Polley, who started painting seven years ago at the age of 32, says he was a fairly conventional artist, doing work that involved straight, precise lines. When a friend suggested he try abstract art, he began experimenting with layered pieces. It was a difficult transition.
"I had to rethink the way I think I had to let my mind be freer," he says.
The result: thick, multi-dimensional paintings with rich colors and textures. When viewed up close, some look almost like 3D topographic maps, either of deep underwater landscapes or strange planets as seen from space.
But the artist tends to resist explaining his work, beyond the process inherent to making it.

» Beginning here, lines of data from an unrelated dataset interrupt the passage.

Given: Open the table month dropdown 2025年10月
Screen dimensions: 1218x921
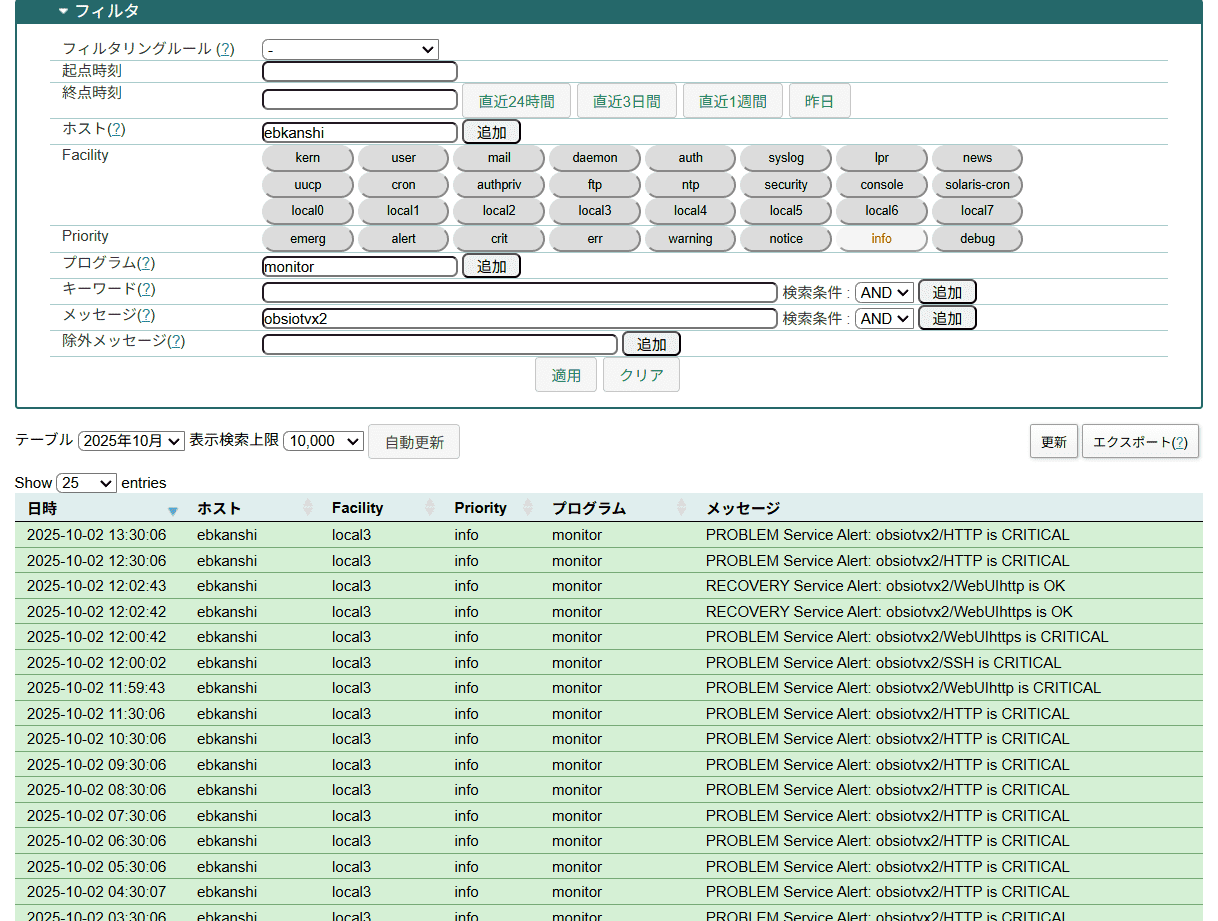Looking at the screenshot, I should (x=132, y=441).
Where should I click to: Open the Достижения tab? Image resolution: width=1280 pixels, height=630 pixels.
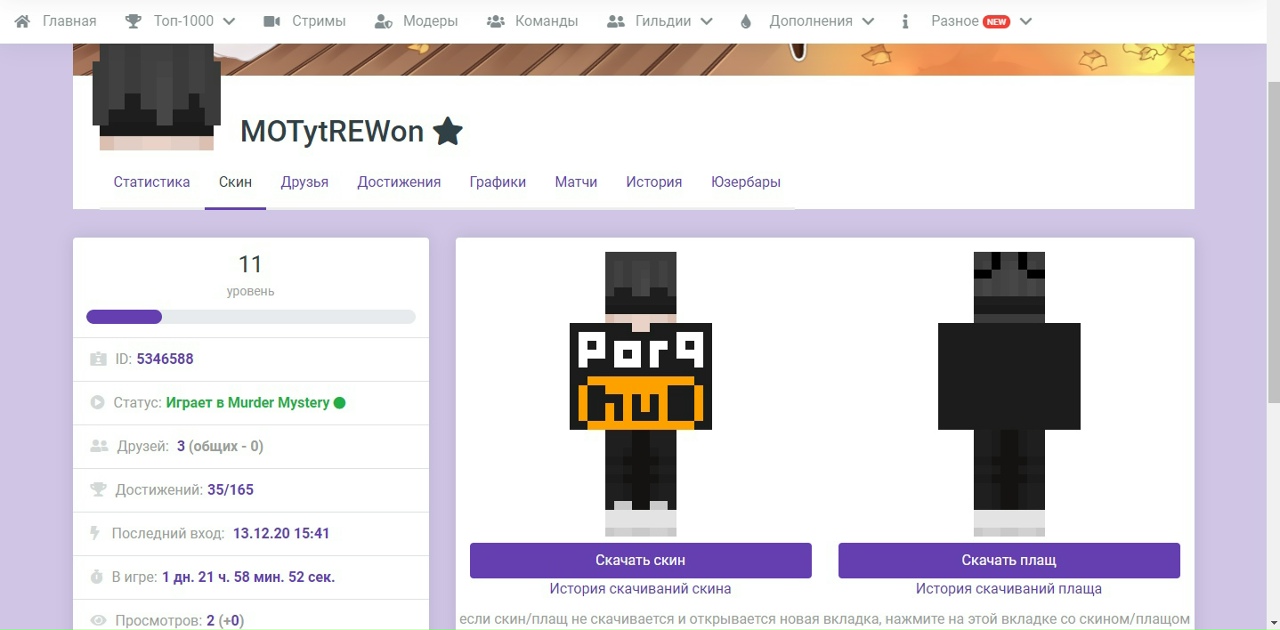tap(399, 182)
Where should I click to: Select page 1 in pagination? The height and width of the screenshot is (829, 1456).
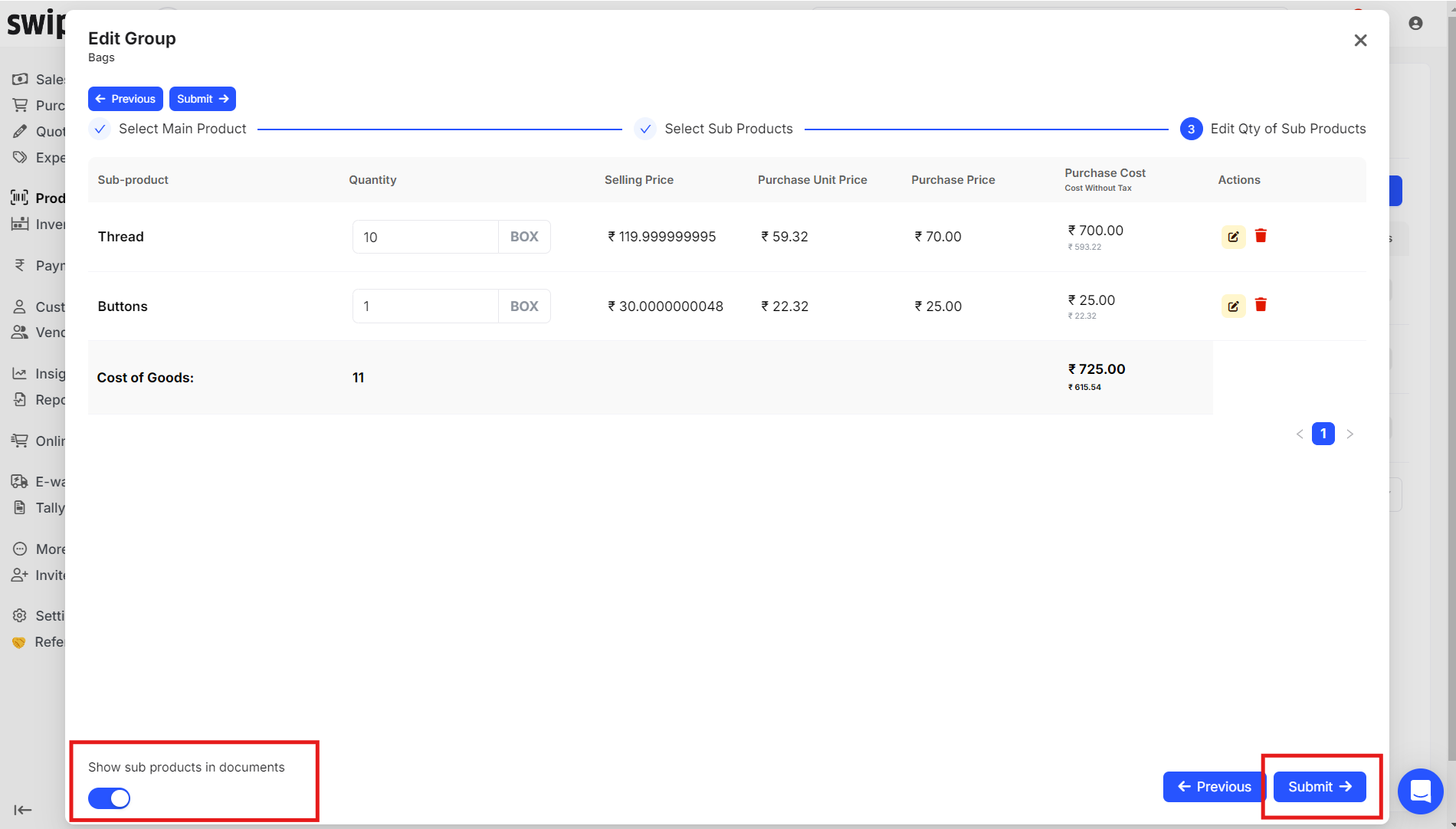(x=1323, y=434)
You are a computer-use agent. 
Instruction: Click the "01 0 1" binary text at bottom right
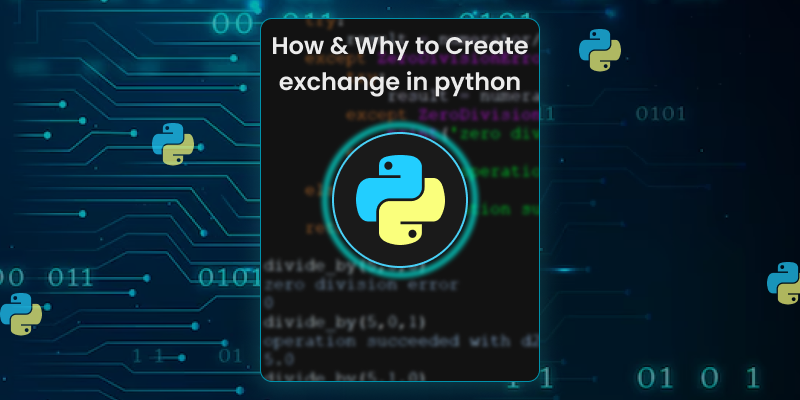(x=699, y=378)
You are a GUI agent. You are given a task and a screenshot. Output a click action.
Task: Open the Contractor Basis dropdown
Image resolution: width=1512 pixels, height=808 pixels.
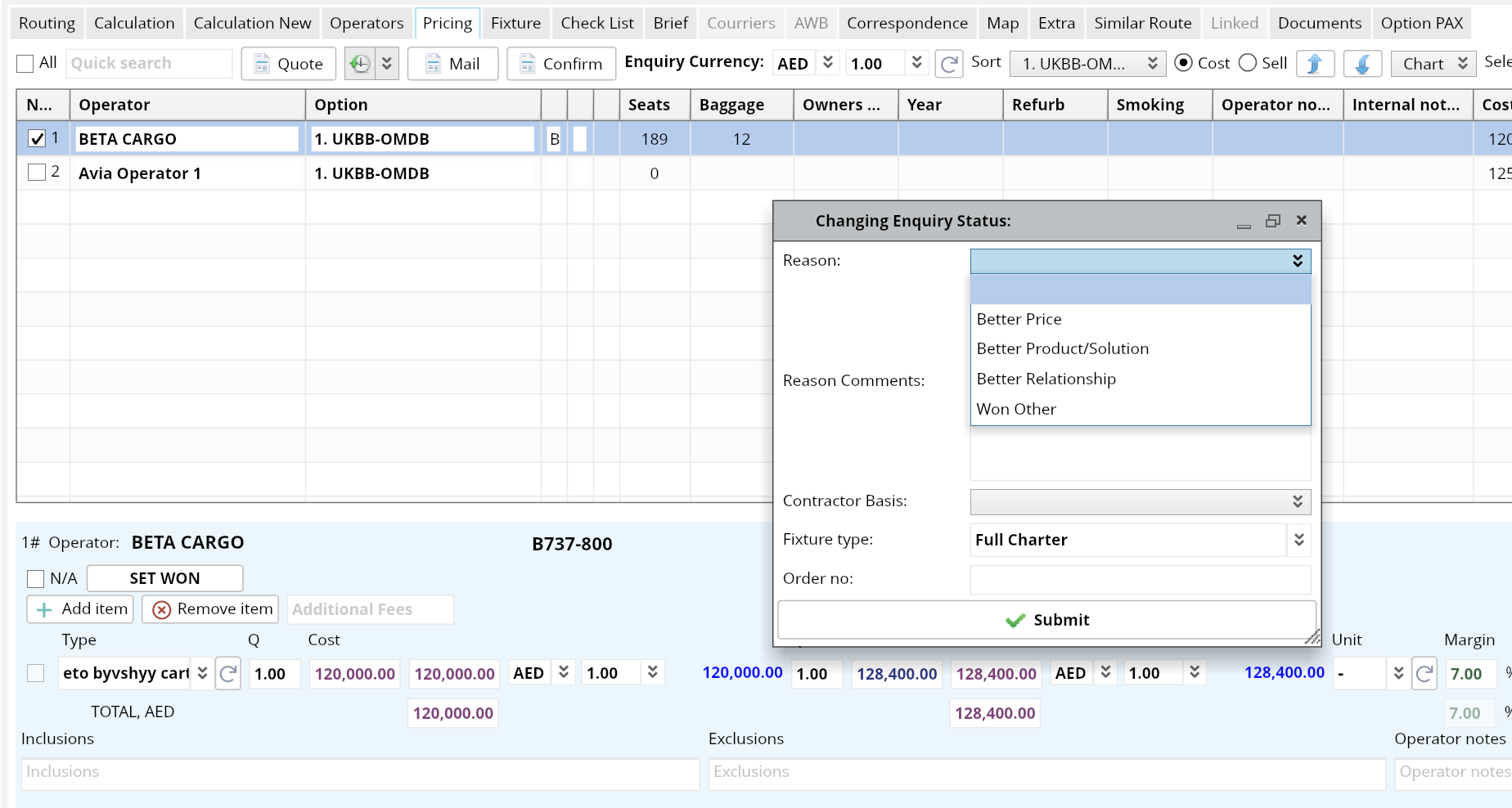(x=1140, y=501)
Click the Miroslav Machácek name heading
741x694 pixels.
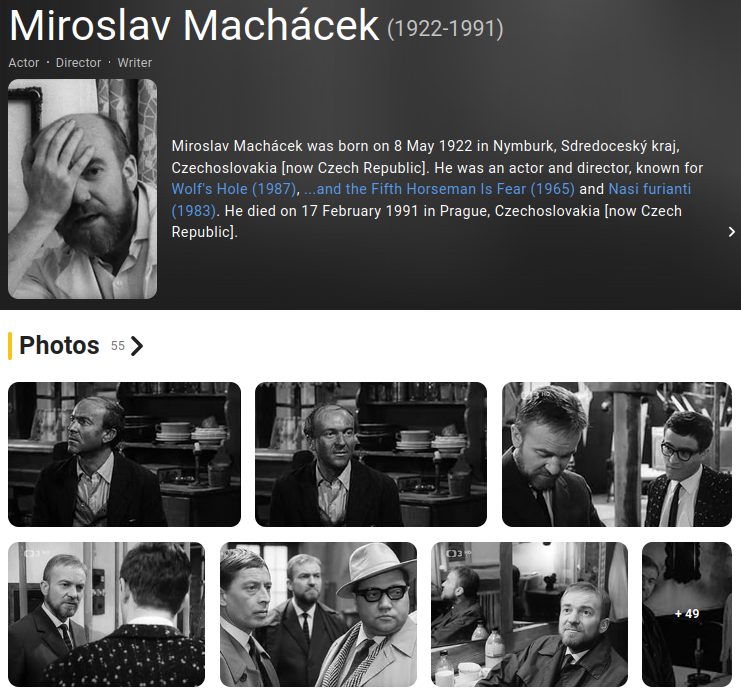coord(194,25)
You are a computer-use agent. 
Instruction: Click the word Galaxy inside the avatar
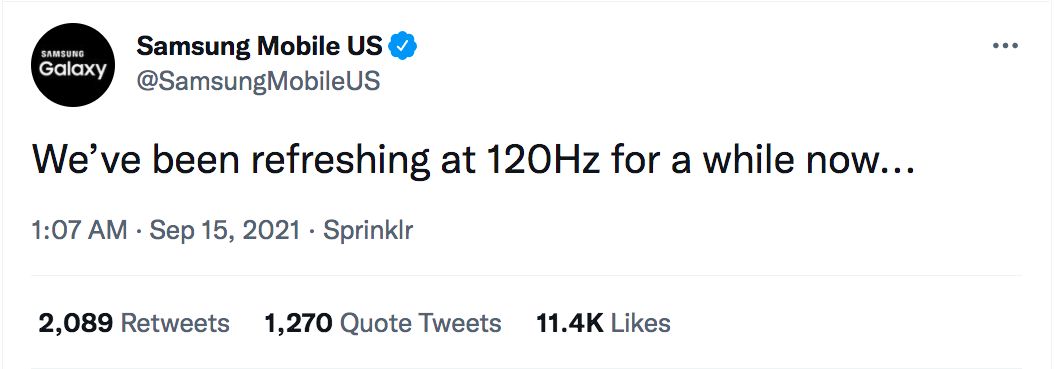tap(73, 69)
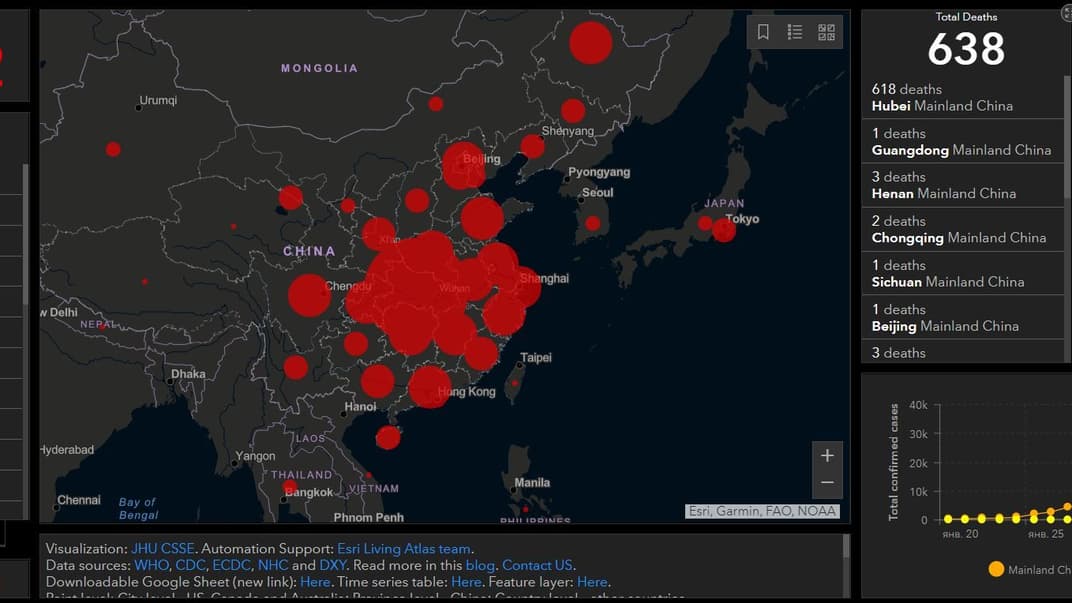
Task: Follow the WHO data source link
Action: tap(152, 565)
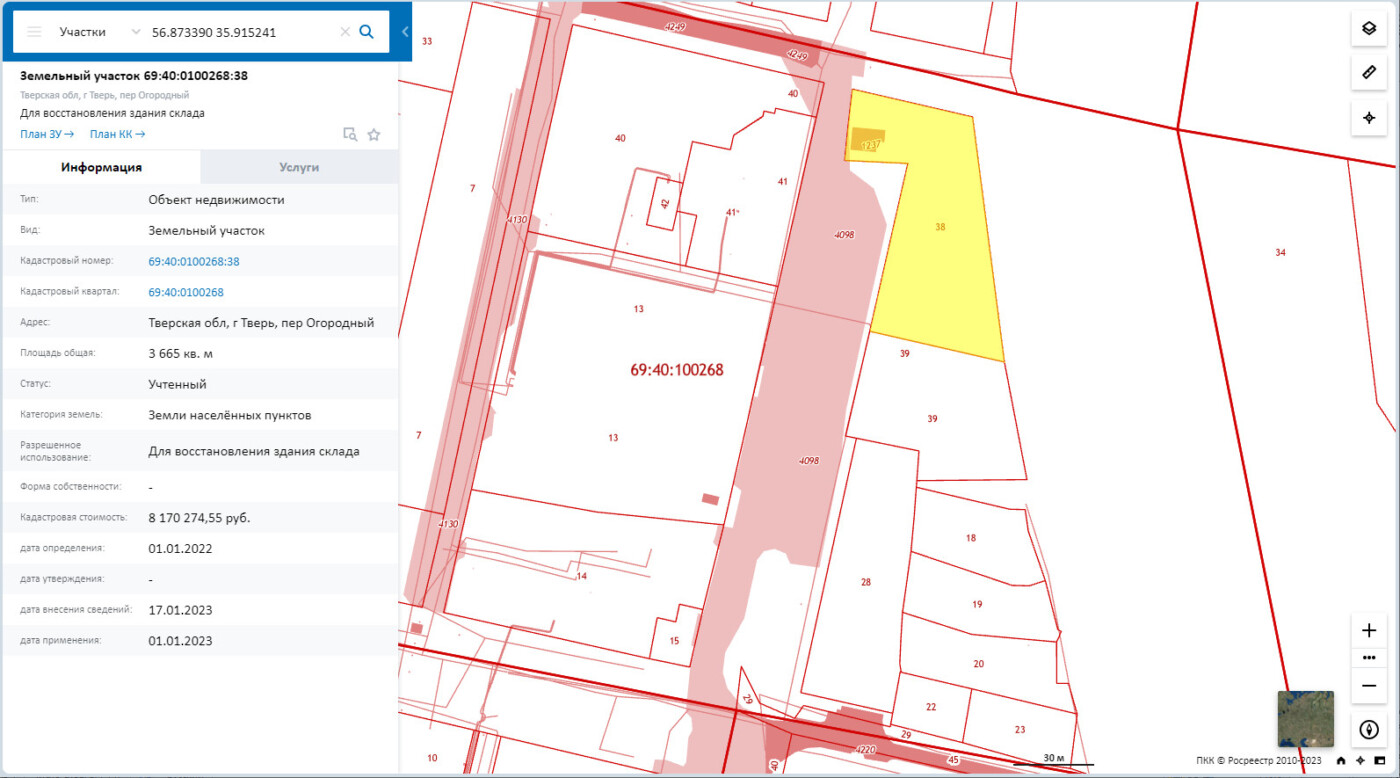The image size is (1400, 778).
Task: Click the magnifier search icon
Action: tap(367, 32)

"I don't want people to try and find something in what I do," he says. "It's more about emotion and feeling than anything else."
When Polley isn't using natural materials, he chooses other organic or recycled things. He often employs paint from leftover cans found in his friends' garages, and backs his works with old pieces of wood.
He says art has become a way of life: "I do art because it is what I know how to do, and I am fortunate that I do it full-time."
Polley finishes some of his pieces in one day; others take a month.
"Because the works are so layered, it just depends on how long it takes one to dry to determine how long it will take to complete," he says.
Such patience is apropos after all, nature takes its time.